Tuesday, January 31, 2012

a good vet is hard to find (luckily i found mine)

the first hurdle for finding a ferret vet is that not all veterinary offices even see ferrets. as much as i'm in denial of the fact that ferrets are exotic pets, they technically are in the world of veterinary medicine. so finding a good vet may not be too terribly tough to find, especially in a large metro area like the twin cites, but finding a good ferret vet can be a bit of a challenge.

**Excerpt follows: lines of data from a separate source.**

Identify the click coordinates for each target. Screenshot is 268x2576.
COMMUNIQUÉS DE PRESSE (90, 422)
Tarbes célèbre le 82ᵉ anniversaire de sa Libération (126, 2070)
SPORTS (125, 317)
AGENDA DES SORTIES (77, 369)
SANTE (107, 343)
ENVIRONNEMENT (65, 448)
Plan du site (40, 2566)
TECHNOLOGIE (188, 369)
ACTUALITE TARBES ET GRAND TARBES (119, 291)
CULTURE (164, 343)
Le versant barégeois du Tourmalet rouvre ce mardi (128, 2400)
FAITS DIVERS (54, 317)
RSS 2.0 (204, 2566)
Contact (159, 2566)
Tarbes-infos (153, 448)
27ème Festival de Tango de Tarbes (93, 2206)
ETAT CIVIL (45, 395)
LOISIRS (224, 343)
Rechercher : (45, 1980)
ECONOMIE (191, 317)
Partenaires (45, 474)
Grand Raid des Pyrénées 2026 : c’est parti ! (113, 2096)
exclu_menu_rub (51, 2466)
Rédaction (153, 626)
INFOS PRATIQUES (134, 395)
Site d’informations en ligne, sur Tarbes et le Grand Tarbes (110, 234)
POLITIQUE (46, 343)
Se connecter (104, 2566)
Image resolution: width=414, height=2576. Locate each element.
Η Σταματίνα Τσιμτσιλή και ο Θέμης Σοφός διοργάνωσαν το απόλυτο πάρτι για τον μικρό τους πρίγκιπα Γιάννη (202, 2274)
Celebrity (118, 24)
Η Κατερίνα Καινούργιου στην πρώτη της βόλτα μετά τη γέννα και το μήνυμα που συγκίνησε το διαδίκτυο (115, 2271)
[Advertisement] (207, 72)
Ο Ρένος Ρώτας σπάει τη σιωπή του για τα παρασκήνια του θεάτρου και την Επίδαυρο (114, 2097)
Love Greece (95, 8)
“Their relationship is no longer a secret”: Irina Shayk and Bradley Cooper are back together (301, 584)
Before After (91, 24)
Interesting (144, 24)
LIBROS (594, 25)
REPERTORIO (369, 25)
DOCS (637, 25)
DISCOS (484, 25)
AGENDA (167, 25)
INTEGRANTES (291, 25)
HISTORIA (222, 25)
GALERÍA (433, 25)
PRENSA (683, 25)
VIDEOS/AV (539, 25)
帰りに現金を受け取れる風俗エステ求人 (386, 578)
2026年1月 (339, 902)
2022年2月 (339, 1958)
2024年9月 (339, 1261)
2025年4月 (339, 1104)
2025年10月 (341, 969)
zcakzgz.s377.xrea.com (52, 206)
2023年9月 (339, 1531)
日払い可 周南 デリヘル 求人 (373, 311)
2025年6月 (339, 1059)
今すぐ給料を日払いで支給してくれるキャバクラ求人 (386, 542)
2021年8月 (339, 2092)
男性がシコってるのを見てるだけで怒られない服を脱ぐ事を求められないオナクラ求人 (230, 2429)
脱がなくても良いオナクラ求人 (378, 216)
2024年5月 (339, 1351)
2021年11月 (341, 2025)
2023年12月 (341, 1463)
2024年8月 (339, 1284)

before finding my current vet i called all the vets in my area and there was only one that saw ferrets. this was when i lived in plymouth, a western suburb of minneapolis. i even felt somewhat lucky in that the office had two different locations, both of which had vets that saw ferrets, so if i couldn't get in at one location i could get into the other. so i took cassie and sunny d there. then miss nyddah when i got her. later when i adopted doodle and podo that was the office they were already going to because their ferrents lived in minnetonka.

this was in my early time as a ferrent. i looked to my vet to be the specialist, to know about ferrets and give me advice on the things that i wasn't sure about. i can't say that i started to have my doubts about this clinic right away, it was more like building blocks. one little thing stacked on another and another until i just didn't have a great feeling about them.

one of the first things that put me off was the way they interacted with nyddah when i brought her in for her free humane society appointment. they kind of made me feel like i was bothering them with the free appointment. ok, so i wasn't paying for it, but the humane society was reimbursing them, they were getting paid. but, they just treated her like because she was scruffy looking and had the cyst that she wasn't as good as a healthy kit.

it's hard to describe in a way. but there just wasn't the tenderness with nyddah that i get at my current vet. they were also trying to pressure me hard into doing surgery on her cyst. i sometimes am very sure about things, i can't explain why, but sometimes i just know something is or isn't right. and i knew then, and i know now, surgery is not the best option for nyddah. the old office just didn't like that decision on my part.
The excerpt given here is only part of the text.